▸ **THE TASK**:
Give the records once more, exactly as they stand.

▸ **RECORDS TO USE**:
+===+

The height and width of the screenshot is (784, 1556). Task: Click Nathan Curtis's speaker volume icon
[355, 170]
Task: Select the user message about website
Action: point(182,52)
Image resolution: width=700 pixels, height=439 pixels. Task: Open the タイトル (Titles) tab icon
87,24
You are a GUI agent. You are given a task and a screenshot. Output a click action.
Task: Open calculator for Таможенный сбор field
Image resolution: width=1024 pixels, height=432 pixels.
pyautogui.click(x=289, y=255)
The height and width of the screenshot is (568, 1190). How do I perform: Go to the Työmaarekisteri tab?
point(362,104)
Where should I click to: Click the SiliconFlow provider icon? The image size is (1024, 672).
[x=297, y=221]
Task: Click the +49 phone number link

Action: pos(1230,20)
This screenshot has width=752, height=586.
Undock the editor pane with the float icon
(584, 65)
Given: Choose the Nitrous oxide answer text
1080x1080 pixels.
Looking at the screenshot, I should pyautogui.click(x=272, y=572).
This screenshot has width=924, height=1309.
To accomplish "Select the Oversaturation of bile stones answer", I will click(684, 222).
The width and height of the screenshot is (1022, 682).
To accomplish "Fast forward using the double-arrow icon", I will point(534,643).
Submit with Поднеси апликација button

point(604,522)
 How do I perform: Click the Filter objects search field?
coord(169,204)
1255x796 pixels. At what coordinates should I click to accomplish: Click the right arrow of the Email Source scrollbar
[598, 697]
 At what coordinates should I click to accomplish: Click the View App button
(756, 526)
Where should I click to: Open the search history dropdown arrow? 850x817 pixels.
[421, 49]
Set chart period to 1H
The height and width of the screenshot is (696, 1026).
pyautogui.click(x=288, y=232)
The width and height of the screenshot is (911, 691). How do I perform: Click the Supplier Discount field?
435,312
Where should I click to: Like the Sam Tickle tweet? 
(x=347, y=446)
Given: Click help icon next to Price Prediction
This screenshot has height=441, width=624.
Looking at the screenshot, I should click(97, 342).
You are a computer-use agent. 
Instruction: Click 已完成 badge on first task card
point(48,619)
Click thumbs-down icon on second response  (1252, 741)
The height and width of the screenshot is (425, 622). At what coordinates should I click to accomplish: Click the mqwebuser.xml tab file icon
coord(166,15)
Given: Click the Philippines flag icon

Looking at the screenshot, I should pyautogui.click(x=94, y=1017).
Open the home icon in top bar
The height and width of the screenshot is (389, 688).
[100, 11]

+===+

▸ **THE COMPLETED TASK**:
The height and width of the screenshot is (784, 1556). Task: Click Nathan Curtis's speaker volume icon
[355, 170]
Task: Select the user message about website
Action: point(182,52)
Image resolution: width=700 pixels, height=439 pixels. Task: Open the タイトル (Titles) tab icon
87,24
You are a GUI agent. You are given a task and a screenshot. Output a click action.
Task: Open calculator for Таможенный сбор field
Image resolution: width=1024 pixels, height=432 pixels.
pyautogui.click(x=289, y=255)
The height and width of the screenshot is (568, 1190). How do I perform: Go to the Työmaarekisteri tab?
point(362,104)
Where should I click to: Click the SiliconFlow provider icon? The image size is (1024, 672).
[x=297, y=221]
Task: Click the +49 phone number link

Action: pos(1230,20)
This screenshot has width=752, height=586.
Undock the editor pane with the float icon
(584, 65)
Given: Choose the Nitrous oxide answer text
1080x1080 pixels.
Looking at the screenshot, I should pyautogui.click(x=272, y=572).
This screenshot has width=924, height=1309.
To accomplish "Select the Oversaturation of bile stones answer", I will click(684, 222).
The width and height of the screenshot is (1022, 682).
To accomplish "Fast forward using the double-arrow icon", I will point(534,643).
Submit with Поднеси апликација button

point(604,522)
 How do I perform: Click the Filter objects search field?
coord(169,204)
1255x796 pixels. At what coordinates should I click to accomplish: Click the right arrow of the Email Source scrollbar
[598, 697]
 At what coordinates should I click to accomplish: Click the View App button
(756, 526)
Where should I click to: Open the search history dropdown arrow? 850x817 pixels.
[421, 49]
Set chart period to 1H
The height and width of the screenshot is (696, 1026).
pyautogui.click(x=288, y=232)
The width and height of the screenshot is (911, 691). How do I perform: Click the Supplier Discount field?
435,312
Where should I click to: Like the Sam Tickle tweet? 
(x=347, y=446)
Given: Click help icon next to Price Prediction
This screenshot has height=441, width=624.
Looking at the screenshot, I should click(97, 342).
You are a computer-use agent. 
Instruction: Click 已完成 badge on first task card
point(48,619)
Click thumbs-down icon on second response  (1252, 741)
The height and width of the screenshot is (425, 622). At what coordinates should I click to accomplish: Click the mqwebuser.xml tab file icon
coord(166,15)
Given: Click the Philippines flag icon

Looking at the screenshot, I should pyautogui.click(x=94, y=1017).
Open the home icon in top bar
The height and width of the screenshot is (389, 688).
[100, 11]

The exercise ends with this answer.